Records from a dataset
*** Begin section ***
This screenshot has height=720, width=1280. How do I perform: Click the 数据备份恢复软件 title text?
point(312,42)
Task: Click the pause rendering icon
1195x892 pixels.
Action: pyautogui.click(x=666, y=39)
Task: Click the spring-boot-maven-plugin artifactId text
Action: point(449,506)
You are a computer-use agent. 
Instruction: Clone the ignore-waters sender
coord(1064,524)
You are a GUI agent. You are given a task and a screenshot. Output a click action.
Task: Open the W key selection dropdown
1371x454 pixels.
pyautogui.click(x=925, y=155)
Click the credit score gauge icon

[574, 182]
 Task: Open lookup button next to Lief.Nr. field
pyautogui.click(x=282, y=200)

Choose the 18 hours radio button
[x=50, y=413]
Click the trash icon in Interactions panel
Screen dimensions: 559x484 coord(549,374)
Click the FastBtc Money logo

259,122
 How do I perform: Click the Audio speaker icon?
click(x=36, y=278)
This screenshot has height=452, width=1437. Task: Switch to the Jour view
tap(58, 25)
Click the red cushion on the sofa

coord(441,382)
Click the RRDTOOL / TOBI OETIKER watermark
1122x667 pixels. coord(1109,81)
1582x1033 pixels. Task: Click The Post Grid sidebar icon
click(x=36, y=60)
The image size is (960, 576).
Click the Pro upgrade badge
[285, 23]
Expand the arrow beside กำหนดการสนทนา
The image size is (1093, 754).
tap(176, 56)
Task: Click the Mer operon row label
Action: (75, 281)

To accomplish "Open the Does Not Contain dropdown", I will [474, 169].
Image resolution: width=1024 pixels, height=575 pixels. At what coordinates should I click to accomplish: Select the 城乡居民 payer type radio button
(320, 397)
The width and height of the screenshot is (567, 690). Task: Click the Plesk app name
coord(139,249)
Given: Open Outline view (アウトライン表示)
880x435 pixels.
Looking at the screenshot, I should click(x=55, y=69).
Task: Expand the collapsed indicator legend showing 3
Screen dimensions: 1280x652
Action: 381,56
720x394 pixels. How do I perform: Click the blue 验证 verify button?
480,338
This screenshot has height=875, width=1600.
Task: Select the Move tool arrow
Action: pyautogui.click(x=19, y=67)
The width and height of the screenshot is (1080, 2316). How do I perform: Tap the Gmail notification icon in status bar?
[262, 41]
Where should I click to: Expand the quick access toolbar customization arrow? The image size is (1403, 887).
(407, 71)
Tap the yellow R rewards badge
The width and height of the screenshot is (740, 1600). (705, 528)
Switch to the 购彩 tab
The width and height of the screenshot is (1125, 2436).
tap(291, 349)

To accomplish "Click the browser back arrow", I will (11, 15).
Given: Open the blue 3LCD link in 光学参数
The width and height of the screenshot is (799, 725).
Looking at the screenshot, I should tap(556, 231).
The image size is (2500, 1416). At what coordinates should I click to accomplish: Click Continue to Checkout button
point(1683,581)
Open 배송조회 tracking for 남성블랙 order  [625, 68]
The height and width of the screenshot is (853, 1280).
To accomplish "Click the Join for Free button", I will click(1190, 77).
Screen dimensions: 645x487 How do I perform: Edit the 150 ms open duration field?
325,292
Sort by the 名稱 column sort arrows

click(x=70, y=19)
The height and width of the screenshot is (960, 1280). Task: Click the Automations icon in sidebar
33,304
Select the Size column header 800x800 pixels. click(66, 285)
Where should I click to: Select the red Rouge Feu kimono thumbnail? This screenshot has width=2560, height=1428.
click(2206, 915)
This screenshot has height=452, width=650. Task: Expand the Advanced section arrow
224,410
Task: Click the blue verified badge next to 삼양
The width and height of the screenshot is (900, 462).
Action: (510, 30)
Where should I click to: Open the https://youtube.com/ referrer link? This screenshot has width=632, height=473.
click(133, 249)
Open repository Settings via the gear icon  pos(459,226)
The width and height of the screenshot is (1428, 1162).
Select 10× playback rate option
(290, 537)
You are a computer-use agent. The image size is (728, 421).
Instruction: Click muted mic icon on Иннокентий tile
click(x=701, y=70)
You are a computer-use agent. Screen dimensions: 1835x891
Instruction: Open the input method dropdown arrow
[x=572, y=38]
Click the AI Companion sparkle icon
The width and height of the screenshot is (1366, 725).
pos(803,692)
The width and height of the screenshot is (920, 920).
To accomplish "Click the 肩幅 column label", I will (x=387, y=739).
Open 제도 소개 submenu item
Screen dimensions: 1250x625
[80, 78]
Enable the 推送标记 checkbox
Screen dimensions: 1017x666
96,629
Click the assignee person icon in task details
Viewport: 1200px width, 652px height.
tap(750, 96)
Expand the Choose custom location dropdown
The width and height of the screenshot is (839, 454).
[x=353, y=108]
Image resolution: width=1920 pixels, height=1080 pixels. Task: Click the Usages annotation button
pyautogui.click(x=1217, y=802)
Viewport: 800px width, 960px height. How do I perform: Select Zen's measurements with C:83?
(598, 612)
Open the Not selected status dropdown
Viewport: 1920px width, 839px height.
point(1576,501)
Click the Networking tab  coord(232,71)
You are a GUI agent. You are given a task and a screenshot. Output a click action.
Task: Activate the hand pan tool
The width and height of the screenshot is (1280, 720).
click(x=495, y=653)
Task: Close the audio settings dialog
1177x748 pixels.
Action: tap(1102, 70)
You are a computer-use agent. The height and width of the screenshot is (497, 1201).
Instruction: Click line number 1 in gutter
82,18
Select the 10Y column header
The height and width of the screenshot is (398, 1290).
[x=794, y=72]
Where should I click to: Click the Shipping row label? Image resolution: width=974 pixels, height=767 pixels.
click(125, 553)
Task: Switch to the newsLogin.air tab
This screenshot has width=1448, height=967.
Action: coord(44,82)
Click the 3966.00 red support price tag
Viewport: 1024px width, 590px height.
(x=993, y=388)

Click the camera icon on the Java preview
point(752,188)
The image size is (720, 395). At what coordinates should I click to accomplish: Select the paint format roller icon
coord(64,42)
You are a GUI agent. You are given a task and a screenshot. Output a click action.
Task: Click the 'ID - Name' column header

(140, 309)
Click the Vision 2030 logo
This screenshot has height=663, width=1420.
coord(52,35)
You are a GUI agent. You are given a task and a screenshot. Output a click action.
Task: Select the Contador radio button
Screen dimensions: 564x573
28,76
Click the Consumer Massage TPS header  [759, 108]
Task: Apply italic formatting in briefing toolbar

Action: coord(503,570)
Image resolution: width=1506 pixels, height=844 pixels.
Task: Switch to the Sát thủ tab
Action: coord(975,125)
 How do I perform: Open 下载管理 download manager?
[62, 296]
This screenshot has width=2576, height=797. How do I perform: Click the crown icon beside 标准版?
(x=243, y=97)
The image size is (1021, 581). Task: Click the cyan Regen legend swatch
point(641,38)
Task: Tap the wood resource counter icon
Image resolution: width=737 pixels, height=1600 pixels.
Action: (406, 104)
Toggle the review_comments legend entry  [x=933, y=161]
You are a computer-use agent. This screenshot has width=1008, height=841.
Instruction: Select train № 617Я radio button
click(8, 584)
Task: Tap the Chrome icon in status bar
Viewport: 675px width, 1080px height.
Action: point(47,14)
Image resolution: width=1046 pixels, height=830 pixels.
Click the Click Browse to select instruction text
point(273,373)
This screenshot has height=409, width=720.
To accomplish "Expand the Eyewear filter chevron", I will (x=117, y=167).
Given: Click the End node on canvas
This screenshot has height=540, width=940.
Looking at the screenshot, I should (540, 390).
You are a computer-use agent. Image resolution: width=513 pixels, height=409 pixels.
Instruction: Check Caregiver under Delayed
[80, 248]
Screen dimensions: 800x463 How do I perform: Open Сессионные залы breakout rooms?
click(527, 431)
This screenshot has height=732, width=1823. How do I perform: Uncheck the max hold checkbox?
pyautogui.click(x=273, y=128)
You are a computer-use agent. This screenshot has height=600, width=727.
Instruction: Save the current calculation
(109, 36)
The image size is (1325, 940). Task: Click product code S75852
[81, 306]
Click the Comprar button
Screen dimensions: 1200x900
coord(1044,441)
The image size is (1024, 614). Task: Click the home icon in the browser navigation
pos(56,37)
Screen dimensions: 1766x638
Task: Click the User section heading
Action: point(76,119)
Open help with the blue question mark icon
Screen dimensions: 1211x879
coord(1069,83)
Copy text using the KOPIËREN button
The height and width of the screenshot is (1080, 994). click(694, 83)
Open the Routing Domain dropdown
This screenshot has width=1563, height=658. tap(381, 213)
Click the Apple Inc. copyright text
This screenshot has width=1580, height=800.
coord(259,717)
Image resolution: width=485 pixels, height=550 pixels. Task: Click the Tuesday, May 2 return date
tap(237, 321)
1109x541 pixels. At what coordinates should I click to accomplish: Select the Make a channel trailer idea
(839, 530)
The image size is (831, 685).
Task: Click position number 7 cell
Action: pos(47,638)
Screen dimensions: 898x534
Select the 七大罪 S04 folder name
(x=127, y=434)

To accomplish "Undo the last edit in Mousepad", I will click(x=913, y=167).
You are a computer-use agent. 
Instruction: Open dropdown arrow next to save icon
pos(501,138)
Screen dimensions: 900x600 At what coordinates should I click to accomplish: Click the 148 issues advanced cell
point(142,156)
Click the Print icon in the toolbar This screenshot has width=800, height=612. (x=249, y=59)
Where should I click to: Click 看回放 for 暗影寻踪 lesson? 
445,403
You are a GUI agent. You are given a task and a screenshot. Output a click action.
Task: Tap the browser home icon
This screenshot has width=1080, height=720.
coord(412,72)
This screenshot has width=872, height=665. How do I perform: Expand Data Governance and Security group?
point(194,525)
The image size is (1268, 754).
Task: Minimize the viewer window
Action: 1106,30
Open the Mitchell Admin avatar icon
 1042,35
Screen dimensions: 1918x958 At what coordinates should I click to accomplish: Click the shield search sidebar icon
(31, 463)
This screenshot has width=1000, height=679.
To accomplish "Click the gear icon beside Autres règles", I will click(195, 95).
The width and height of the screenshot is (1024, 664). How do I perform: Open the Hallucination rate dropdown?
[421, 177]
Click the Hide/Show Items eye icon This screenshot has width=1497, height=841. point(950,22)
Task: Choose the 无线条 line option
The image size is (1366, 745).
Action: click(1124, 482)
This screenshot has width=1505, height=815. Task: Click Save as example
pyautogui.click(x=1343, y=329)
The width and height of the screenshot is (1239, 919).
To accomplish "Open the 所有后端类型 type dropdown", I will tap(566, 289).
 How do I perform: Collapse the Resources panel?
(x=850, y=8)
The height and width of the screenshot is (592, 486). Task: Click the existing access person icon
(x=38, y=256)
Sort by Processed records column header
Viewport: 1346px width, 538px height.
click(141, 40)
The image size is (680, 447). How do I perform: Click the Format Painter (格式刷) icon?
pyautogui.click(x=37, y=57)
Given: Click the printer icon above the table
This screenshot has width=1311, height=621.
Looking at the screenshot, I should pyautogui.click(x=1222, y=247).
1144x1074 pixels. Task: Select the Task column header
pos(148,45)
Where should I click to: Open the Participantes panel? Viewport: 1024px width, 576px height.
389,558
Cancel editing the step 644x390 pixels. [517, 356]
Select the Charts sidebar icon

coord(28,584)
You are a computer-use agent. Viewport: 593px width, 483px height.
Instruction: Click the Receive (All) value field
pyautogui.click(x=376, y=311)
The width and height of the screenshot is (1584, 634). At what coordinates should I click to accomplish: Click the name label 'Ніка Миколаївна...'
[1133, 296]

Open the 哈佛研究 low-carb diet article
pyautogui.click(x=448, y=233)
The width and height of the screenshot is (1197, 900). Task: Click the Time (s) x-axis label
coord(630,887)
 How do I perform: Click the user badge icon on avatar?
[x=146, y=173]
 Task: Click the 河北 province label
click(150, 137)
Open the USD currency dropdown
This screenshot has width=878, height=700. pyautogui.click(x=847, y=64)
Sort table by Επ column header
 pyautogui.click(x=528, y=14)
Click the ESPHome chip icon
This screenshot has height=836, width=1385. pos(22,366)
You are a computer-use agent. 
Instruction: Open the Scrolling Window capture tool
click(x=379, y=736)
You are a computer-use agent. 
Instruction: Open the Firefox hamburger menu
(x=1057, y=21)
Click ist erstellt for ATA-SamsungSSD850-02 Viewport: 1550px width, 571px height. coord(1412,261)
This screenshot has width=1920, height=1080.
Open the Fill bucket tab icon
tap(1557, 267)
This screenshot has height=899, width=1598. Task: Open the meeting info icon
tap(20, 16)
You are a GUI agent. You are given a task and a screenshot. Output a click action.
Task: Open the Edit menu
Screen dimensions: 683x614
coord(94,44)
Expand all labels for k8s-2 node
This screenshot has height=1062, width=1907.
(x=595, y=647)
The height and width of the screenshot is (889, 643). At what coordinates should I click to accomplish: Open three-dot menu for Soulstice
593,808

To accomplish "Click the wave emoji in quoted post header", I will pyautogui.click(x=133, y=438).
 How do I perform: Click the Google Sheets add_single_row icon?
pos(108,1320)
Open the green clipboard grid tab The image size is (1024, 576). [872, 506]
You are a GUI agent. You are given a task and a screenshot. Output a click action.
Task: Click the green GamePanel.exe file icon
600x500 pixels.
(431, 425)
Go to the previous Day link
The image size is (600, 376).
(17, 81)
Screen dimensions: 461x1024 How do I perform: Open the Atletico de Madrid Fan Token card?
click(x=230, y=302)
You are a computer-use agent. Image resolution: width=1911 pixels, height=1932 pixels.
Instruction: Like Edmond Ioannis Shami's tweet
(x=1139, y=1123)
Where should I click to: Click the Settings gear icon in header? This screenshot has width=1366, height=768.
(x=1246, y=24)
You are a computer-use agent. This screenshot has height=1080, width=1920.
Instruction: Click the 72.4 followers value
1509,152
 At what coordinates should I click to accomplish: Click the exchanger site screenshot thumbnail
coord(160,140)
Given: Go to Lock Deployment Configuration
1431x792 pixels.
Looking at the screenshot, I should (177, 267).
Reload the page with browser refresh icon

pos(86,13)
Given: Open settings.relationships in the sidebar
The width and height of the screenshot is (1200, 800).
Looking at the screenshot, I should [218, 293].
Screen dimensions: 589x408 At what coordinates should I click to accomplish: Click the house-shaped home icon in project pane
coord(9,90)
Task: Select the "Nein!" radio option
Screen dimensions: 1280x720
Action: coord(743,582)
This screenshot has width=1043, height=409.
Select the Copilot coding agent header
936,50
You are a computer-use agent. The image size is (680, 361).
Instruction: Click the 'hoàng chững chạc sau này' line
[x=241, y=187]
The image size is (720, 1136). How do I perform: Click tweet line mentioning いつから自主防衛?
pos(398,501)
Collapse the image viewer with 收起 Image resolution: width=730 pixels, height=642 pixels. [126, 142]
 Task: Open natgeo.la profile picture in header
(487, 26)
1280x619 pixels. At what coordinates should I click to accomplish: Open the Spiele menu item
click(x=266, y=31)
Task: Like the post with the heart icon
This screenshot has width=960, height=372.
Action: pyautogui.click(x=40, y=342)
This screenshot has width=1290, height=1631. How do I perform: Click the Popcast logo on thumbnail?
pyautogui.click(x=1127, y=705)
*** End section ***
The lines to extract from the data above begin with the line containing "You are a computer-use agent. Viewport: 593px" and end with the line containing "Go to the previous Day link". Extract them exactly, including both.

RESPONSE TO THIS TASK:
You are a computer-use agent. Viewport: 593px width, 483px height.
Instruction: Click the Receive (All) value field
pyautogui.click(x=376, y=311)
The width and height of the screenshot is (1584, 634). At what coordinates should I click to accomplish: Click the name label 'Ніка Миколаївна...'
[1133, 296]

Open the 哈佛研究 low-carb diet article
pyautogui.click(x=448, y=233)
The width and height of the screenshot is (1197, 900). Task: Click the Time (s) x-axis label
coord(630,887)
 How do I perform: Click the user badge icon on avatar?
[x=146, y=173]
 Task: Click the 河北 province label
click(150, 137)
Open the USD currency dropdown
This screenshot has width=878, height=700. pyautogui.click(x=847, y=64)
Sort table by Επ column header
 pyautogui.click(x=528, y=14)
Click the ESPHome chip icon
This screenshot has height=836, width=1385. pos(22,366)
You are a computer-use agent. 
Instruction: Open the Scrolling Window capture tool
click(x=379, y=736)
You are a computer-use agent. 
Instruction: Open the Firefox hamburger menu
(x=1057, y=21)
Click ist erstellt for ATA-SamsungSSD850-02 Viewport: 1550px width, 571px height. coord(1412,261)
This screenshot has width=1920, height=1080.
Open the Fill bucket tab icon
tap(1557, 267)
This screenshot has height=899, width=1598. Task: Open the meeting info icon
tap(20, 16)
You are a GUI agent. You are given a task and a screenshot. Output a click action.
Task: Open the Edit menu
Screen dimensions: 683x614
coord(94,44)
Expand all labels for k8s-2 node
This screenshot has height=1062, width=1907.
(x=595, y=647)
The height and width of the screenshot is (889, 643). At what coordinates should I click to accomplish: Open three-dot menu for Soulstice
593,808

To accomplish "Click the wave emoji in quoted post header", I will pyautogui.click(x=133, y=438).
 How do I perform: Click the Google Sheets add_single_row icon?
pos(108,1320)
Open the green clipboard grid tab The image size is (1024, 576). [872, 506]
You are a GUI agent. You are given a task and a screenshot. Output a click action.
Task: Click the green GamePanel.exe file icon
600x500 pixels.
(431, 425)
Go to the previous Day link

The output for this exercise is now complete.